> Available records:
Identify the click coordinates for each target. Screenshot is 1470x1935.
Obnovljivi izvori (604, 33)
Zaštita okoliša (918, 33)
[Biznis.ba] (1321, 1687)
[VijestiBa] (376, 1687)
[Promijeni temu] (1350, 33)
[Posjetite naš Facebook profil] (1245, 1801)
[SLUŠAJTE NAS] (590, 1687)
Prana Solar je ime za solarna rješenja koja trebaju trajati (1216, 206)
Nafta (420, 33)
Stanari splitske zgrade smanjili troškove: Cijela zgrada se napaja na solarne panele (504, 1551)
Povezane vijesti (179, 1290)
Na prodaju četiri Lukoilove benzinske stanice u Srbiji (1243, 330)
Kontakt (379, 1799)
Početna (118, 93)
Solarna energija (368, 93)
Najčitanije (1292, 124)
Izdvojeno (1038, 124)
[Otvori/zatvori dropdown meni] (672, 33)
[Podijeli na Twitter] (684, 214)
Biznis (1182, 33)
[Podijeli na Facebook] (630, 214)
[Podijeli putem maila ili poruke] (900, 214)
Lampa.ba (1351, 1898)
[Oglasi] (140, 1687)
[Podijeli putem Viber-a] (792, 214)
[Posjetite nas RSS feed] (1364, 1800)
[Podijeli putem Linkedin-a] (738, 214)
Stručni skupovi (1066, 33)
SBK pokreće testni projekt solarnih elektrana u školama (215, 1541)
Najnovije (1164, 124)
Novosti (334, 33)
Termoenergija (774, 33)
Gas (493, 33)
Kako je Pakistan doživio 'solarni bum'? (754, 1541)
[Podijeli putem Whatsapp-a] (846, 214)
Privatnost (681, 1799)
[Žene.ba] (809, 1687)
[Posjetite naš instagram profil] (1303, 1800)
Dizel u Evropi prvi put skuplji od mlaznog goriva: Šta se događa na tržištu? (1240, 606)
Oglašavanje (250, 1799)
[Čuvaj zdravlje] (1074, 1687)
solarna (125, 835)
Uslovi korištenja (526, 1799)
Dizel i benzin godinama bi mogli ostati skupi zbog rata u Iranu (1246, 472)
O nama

> Exercise prompt: Give again, exactly as written, the lines running from the first line of the data above through the line that contains "[SLUŠAJTE NAS] (590, 1687)".

> Solution to this task:
Identify the click coordinates for each target. Screenshot is 1470x1935.
Obnovljivi izvori (604, 33)
Zaštita okoliša (918, 33)
[Biznis.ba] (1321, 1687)
[VijestiBa] (376, 1687)
[Promijeni temu] (1350, 33)
[Posjetite naš Facebook profil] (1245, 1801)
[SLUŠAJTE NAS] (590, 1687)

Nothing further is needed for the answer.